README.Rmd

---
title: "Spark API Interface"
output: github_document
---

```{r setup, include=FALSE}
knitr::opts_chunk$set(eval = FALSE)
```

## Introduction

The [SparkR](https://github.com/apache/spark/tree/master/R) package introduces a custom RPC method that allows calling arbitrary Java/Scala code within the Spark shell process from R. The SparkR package's higher level functions are in turn built upon this RPC layer.

SparkR provides one front-end from R to Spark, however the development of other front-end packages is desirable (e.g. a front-end that package that is compatible with [dplyr](https://github.com/hadley/dplyr), which SparkR is not due to it's masking of many of dplyr's functions). The [sparklyr](http://spark.rstudio.com) package is one example of an alternate front-end package for Spark.

The **sparkapi** package factors out the RPC protocol from SparkR, with the goal of making the core types used by Spark front-end packages inter-operable. The sparkapi package provides access to the [SparkContext](https://spark.apache.org/docs/1.6.2/api/java/org/apache/spark/SparkContext.html) and [HiveContext](https://spark.apache.org/docs/1.6.2/api/java/org/apache/spark/sql/hive/HiveContext.html) as well as enables calling the full Spark Scala API.

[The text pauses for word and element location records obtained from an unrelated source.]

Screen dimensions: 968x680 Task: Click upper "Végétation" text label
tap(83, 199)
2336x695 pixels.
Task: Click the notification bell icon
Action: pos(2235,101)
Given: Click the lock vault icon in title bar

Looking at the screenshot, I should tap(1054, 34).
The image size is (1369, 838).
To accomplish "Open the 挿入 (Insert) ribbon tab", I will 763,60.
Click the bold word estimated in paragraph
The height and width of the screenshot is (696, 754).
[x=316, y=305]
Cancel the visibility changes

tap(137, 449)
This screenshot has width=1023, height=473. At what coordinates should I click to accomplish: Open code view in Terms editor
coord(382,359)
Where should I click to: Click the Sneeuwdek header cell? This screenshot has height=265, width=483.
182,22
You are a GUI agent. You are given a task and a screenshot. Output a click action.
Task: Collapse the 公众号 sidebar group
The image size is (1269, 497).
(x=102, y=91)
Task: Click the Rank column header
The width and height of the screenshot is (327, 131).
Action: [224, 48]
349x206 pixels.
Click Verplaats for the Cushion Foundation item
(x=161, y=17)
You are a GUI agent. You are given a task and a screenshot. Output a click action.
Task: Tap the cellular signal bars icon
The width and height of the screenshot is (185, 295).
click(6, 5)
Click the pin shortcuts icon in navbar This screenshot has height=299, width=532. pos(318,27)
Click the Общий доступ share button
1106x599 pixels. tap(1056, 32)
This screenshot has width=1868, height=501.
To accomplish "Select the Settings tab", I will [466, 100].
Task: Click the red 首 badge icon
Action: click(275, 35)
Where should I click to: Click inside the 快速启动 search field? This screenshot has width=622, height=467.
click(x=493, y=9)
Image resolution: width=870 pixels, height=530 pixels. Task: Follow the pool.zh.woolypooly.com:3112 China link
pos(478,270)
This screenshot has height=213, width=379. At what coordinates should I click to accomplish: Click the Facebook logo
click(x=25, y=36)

There are two ways to use the sparkapi package:

1. **Standalone**. Establish a connection to Spark and call the Spark API. This mode provides a fairly low-level interface to Spark (just invoking arbitrary methods of the Spark API) and would typically be used by packages building full front-end interfaces to Spark (e.g. for data frame manipulation or distributed computation).

2. **Extension**. Write an extension for a front-end package. This would be desirable when you want to leverage the capabilities of a front-end package for e.g. data manipulation, then provide functions that take the results of that manipulation (e.g. a Spark DataFrame object) and perform further processing or analysis.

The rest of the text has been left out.